Captive Agent vs. Independent: What Are The Differences?
- December 23, 2019
There are two broad categories of insurance agents: “Captive” agents who represent one specific carrier, and “independent” agents who represent multiple carriers. Their experiences overlap, but a captive agent considering a move to the independent side can expect some significant differences.
A captive agent is generally limited to offering the products of the one carrier the agent represents. The contract with the carrier may permit limited access to alternative markets, but the agent’s fortunes rise and fall primarily based on what the carrier offers.
Conversely, an independent agent may have a plethora of carriers from whom to seek coverage. That number will vary depending on the class of business (there may be a lot of competition for property insurance on law offices and very little for automotive body shops), but an independent has more alternatives than does a captive. An independent even has the ability to seek coverage from companies the agent does not represent, using wholesale and excess and surplus lines brokers.

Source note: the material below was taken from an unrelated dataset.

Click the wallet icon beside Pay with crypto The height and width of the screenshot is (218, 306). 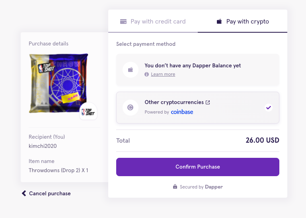tap(219, 21)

A captive agent may be accustomed to formal training programs. Terry O’Reilly, a former captive agent and now president of Insurance Pro Agencies, an independent agency network, says, “In my opinion, (training) is the number one reason to start your insurance career with a captive carrier.” Joe Totah, who was a captive agent for Farmers Insurance and who now heads Strategic Agencies, LLC (the publisher of AgencyEquity.com) says captives get some role playing and practicing in addition to classroom work. Mike Stein, an agent in Austin, Texas who transitioned from captive to independent, mentioned the mentoring opportunities on both sides. “You learn a lot from other agents,” he says.

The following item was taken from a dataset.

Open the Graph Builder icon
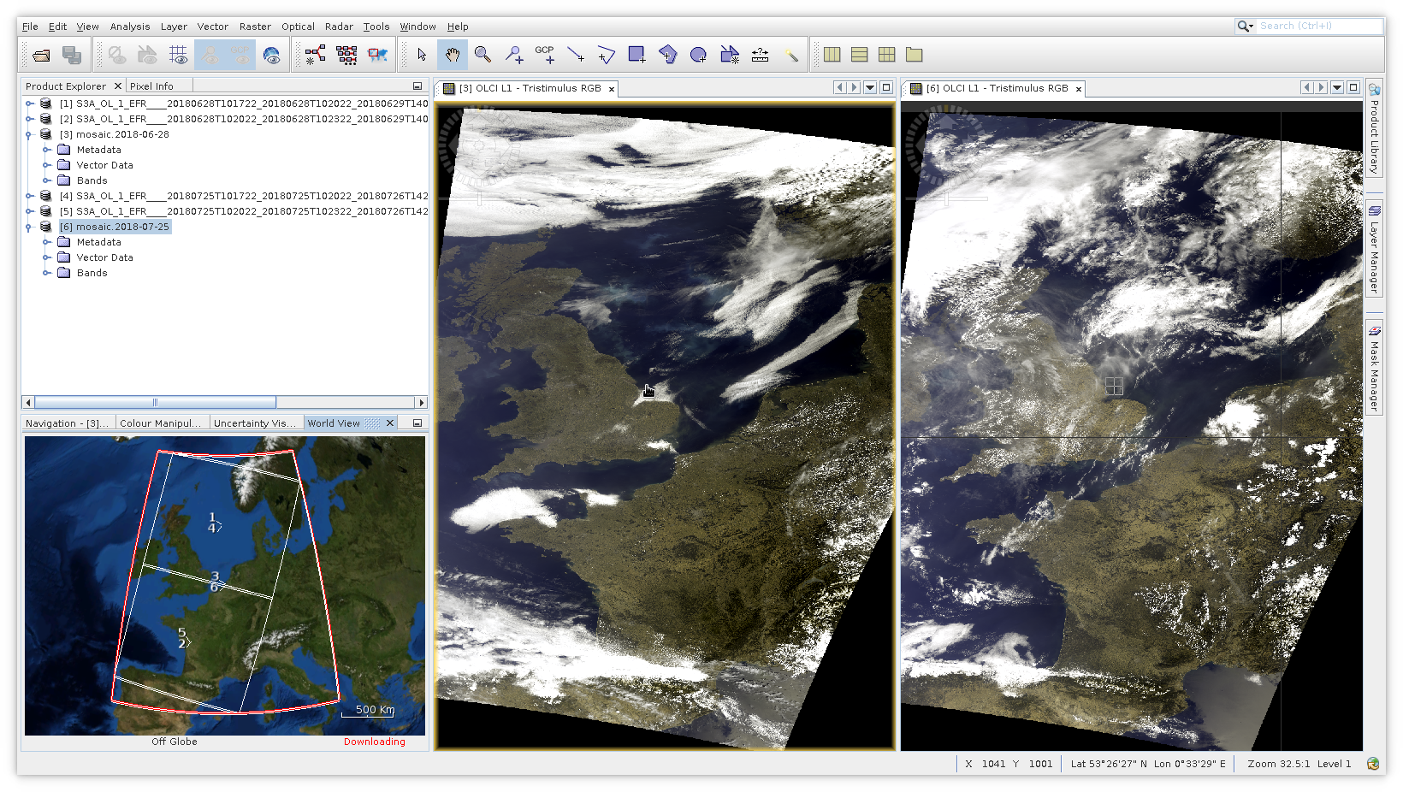 (x=315, y=55)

All agreed that formal training is less common on the independent side. “For the most part, being independent you either need to have experience or willing to take the initiative and attend a school on your own,” Totah says. “Going at it cold is not a good idea.”
O’Reilly and Totah say that captive sales managers may accompany new agents on early sales calls and give them feedback on their presentation and closing techniques. Formal sales training is not standard in the independent world. “You learn by doing,” Stein says.
In either environment, it is largely up to the agent to develop a sales prospect pipeline. Captive carriers may provide some leads, O’Reilly says, but agents shouldn’t depend on them. Whether you are captive or independent, Stein suggests making a long list of people you know. “If you have 1,000 people to talk to, you’ll do well.”
Regarding automation, captive companies provide the software, though Totah says the agents may have to purchase the computers. O’Reilly says it doesn’t take long to master a captive company’s technology, since that company is the only one the agent is working with. “The quality varies by carrier, but the training and support are readily available.”
Independent agents must purchase their own systems. Stein feels the software available to independents is superior to those of captives, especially the rating systems. O’Reilly says the systems are not overly complex: “There is a learning curve, but it isn’t long before agents are able to interface with them smoothly.”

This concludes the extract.